• _Exercise_:
Rewrite the data below, putting "screen image" in place of every "screenshot" and keeping everything else the same. Leave the pictures out of your version.

• _The data_:

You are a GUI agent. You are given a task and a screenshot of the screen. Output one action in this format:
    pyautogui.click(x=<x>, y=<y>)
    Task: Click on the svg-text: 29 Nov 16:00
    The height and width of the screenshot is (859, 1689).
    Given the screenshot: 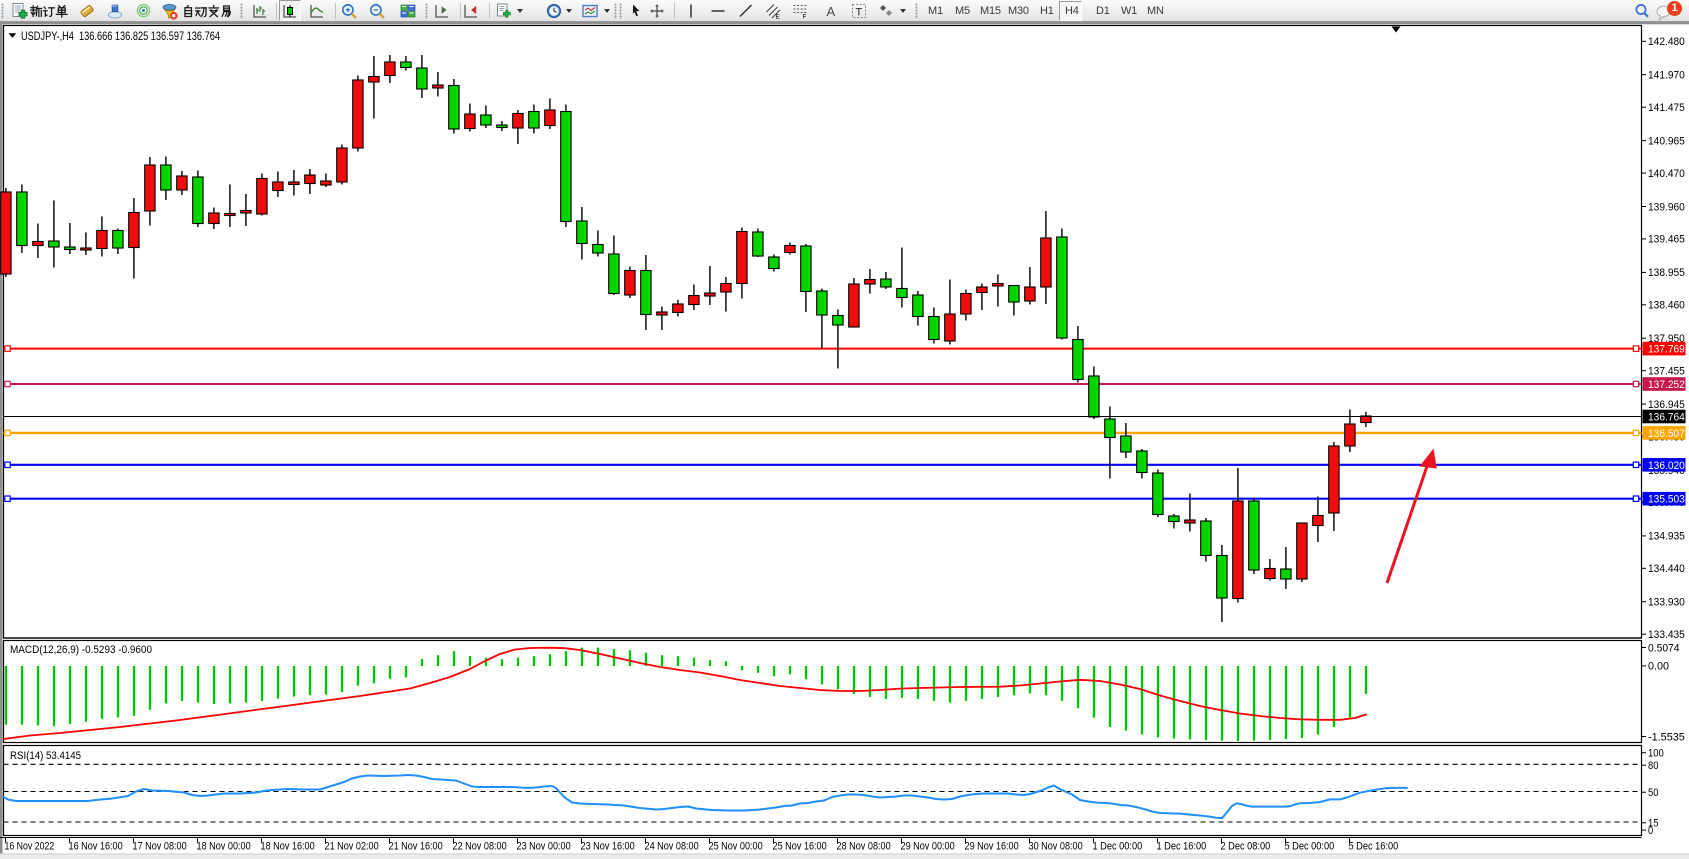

• _Solution_:
You are a GUI agent. You are given a task and a screen image of the screen. Output one action in this format:
    pyautogui.click(x=<x>, y=<y>)
    Task: Click on the svg-text: 29 Nov 16:00
    The height and width of the screen image is (859, 1689).
    Given the screen image: 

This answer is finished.